With the 1.85 percent increase in Medicare operating rates and other changes to IPPS payment policies, there will be approximately $4.8 billion of Medicare expenditures on inpatient hospital services in 2019.

The final rule requires hospitals to publish a list of standard charges with yearly updated information publicly, so it can be requested by patients into a machine-readable content format. For price transparency to be improved, CMS is accepting suggestions to the agency for any price information concerns, such as surprise out-of-network billing and unexpected facility fees.

To further promote interoperability programs, CMS established a new scoring approach for 2019 and 2020. This change will assist in meeting meaningful use requirements and finalizes an EHR reporting period of a minimum of any continuous 90-day period.

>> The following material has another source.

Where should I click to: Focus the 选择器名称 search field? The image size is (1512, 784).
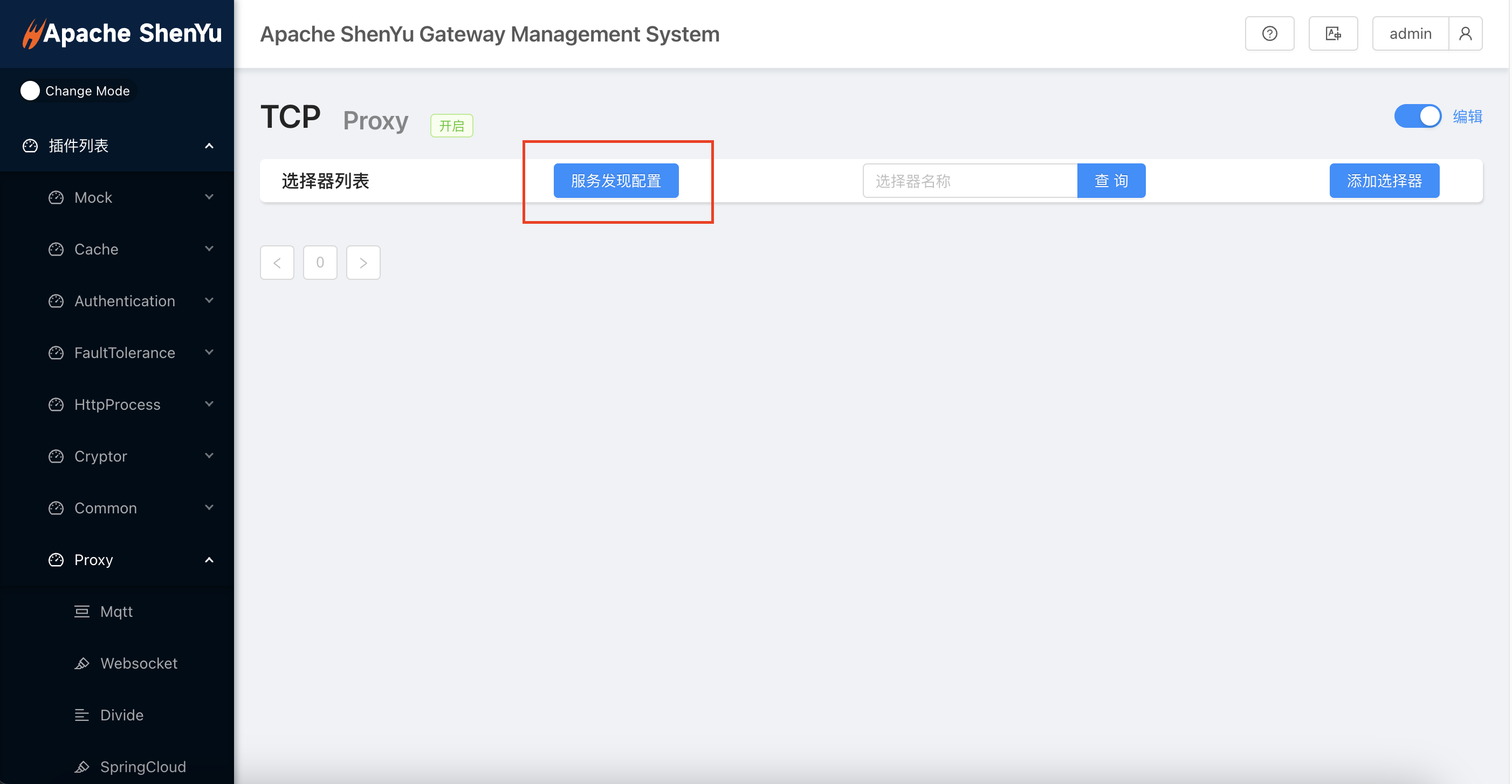[970, 181]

Along with numerous changes on the final rule for documentation requirements, CMS made final changes on quality data collection with the removal of 18 measures from Inpatient Quality Reporting Program. These measures are no longer relevant or whose cost of data collection outweighs the value. An additional 21 redundant measures were also removed from the IQR Program, but will be retained in other programs.

In reference to patient empowerment, CMS Administrator Seema Verma has said at the 2017 Forbes Healthcare Summit, “It’s putting out more information for individuals and structuring the programs in a way that incentivize our beneficiaries to be active consumers of their healthcare.”